**WHAT IS EXPECTED**: Swap "Given:" for "Prompt:" everywhere in the items below, changing nothing else. Write out every line again, but leave out the pictures.

**SUPPLIED RECORDS**:
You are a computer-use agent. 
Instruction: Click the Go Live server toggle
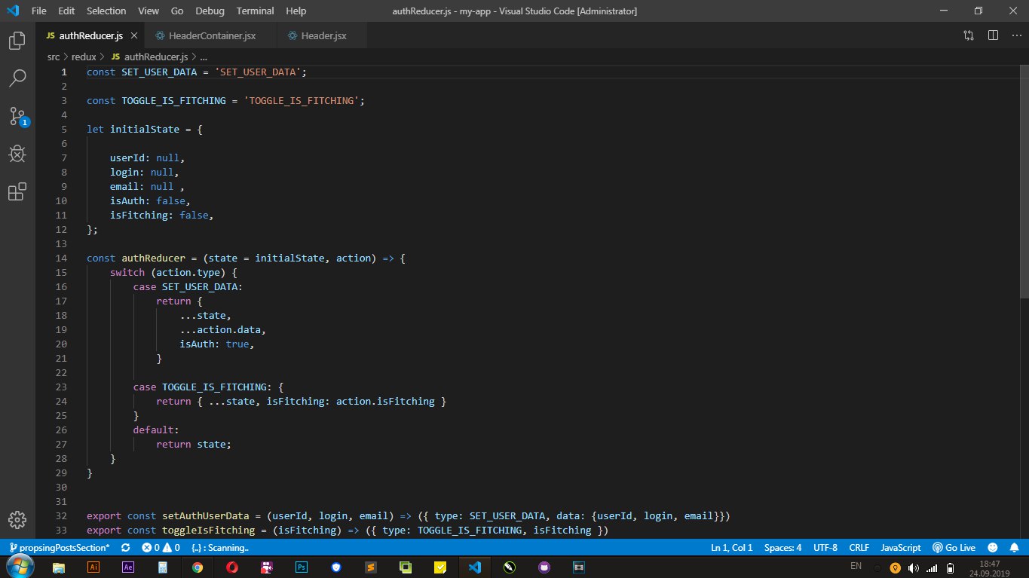click(x=954, y=548)
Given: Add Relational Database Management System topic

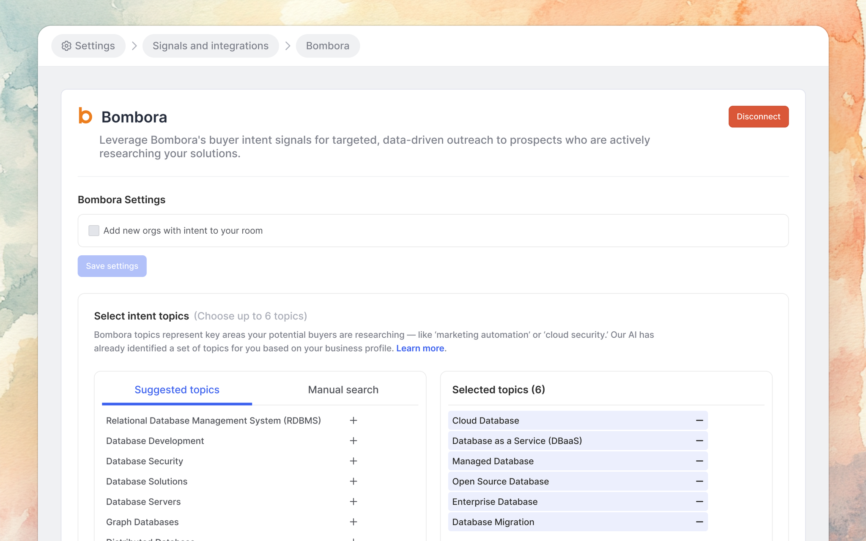Looking at the screenshot, I should pos(354,421).
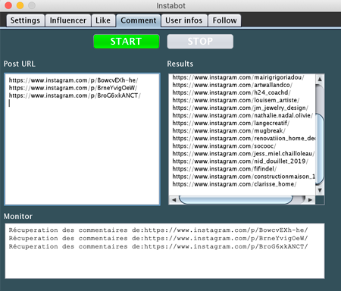The width and height of the screenshot is (341, 291).
Task: Click the Comment tab
Action: 139,20
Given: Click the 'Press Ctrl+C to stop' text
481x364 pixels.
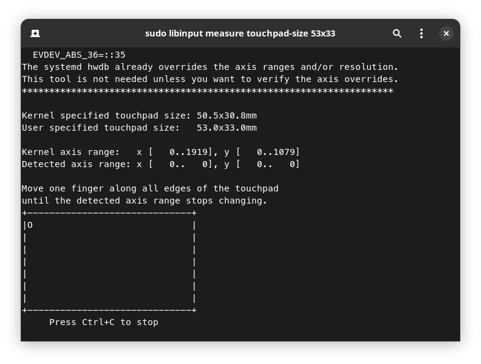Looking at the screenshot, I should (x=104, y=322).
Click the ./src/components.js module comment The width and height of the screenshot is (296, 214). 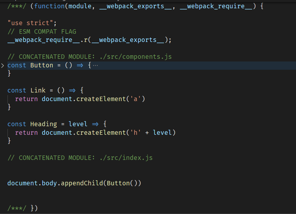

**EXERCISE RESPONSE**:
You are a computer-use agent. 
Instruction: Click the Go Live server toggle
click(x=954, y=548)
Prompt: Add Relational Database Management System topic

Looking at the screenshot, I should pos(354,421).
The width and height of the screenshot is (341, 291).
Task: Click the Comment tab
Action: 139,20
Prompt: Click the 'Press Ctrl+C to stop' text
481x364 pixels.
Looking at the screenshot, I should (x=104, y=322).
Click the ./src/components.js module comment The width and height of the screenshot is (296, 214). 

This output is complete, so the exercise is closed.